Dans l’épisode 1 de High Fidelity, Rob (Zoe Kravitz), le personnage principal, rapporte au spectateur la théorie de son ami et ex-copain Simon (…) : « The things that you like are as important, no, no, no, more important than what you are like. Movies, TV, films, literature, poetry… (…) It matters right ? And there’s no good in just pretending some relationship is gonna fucking magically work if you don’t like most of the same things. » « Shit matters »[i], rétorque Rob en levant son verre pour trinquer.

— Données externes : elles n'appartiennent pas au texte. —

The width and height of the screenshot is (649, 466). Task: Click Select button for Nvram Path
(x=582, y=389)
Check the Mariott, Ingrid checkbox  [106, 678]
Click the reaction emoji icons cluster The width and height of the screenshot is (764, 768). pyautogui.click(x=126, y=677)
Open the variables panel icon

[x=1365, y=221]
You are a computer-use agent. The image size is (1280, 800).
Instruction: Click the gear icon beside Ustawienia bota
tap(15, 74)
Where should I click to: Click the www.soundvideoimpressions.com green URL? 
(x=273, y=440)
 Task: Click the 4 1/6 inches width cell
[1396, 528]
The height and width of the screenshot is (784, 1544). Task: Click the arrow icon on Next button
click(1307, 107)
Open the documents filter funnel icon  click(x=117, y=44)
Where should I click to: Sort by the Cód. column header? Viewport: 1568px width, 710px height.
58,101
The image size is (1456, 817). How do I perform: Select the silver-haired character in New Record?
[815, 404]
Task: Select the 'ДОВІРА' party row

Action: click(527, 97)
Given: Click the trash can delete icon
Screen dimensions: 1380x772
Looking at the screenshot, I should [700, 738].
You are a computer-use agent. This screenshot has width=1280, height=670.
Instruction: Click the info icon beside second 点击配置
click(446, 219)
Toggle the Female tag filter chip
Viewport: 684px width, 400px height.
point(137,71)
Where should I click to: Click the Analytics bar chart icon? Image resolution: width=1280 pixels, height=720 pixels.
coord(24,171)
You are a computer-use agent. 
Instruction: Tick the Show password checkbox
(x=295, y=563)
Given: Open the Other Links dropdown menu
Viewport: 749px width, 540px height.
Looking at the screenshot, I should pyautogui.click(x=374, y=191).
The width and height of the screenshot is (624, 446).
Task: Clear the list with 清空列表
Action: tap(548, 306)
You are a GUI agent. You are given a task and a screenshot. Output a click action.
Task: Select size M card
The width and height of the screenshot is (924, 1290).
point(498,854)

Cette vision des choses selon laquelle « les choses que l’on aime » sont un facteur ultra-déterminant dans les relations amoureuses n’est pas sans faire écho aux propos de la sociologue Eva Illouz, qui s’intéresse dans son ouvrage La fin de l’amour aux impasses contemporaines du couple, et qui écrit ainsi : « Le partage des goûts fonctionne comme une plateforme affective qui permet de forger des liens d’intimité ». Parce que nous vivons dans une société capitaliste (un autre sujet cher à Illouz), la consommation et ses modes de fonctionnement ont envahi jusqu’au moindre recoin de nos vies, y compris nos sentiments et nos histoires amoureuses ; nous ne sommes plus juste des individus qui nous courtisons romantiquement avec comme horizon l’amour avec un grand A, comme dans La Princesse de Clèves, non, nous sommes des consommateurs.trices qui swipons à droite ou à gauche pour choisir nos partenaires comme des légumes au supermarché. Illouz s’intéresse notamment à la manière dont cette colonisation de notre intimité par le capitalisme a transformé les critères qui nous permettent de tomber amoureux ; elle analyse ainsi la manière dont les biens de consommation (« movies, TV, films, literature, poetry », le « shit » dont parlait Rob en somme) « servent (…) d’objets transitionnels pour former et consolider des liens ». Ainsi, si vous aimez les films de la Nouvelle Vague, le punk-rock et le surf, il y a peu de chance pour que vous soyez séduit.e par un.e amateur.trice des films Marvel qui écoute du rap sans jamais chausser ses baskets. Schématique et réducteur, certes, mais véridique ; « la capacité d’avoir des goûts et des loisirs culturels communs est devenue essentielle dans le processus d’appariement ».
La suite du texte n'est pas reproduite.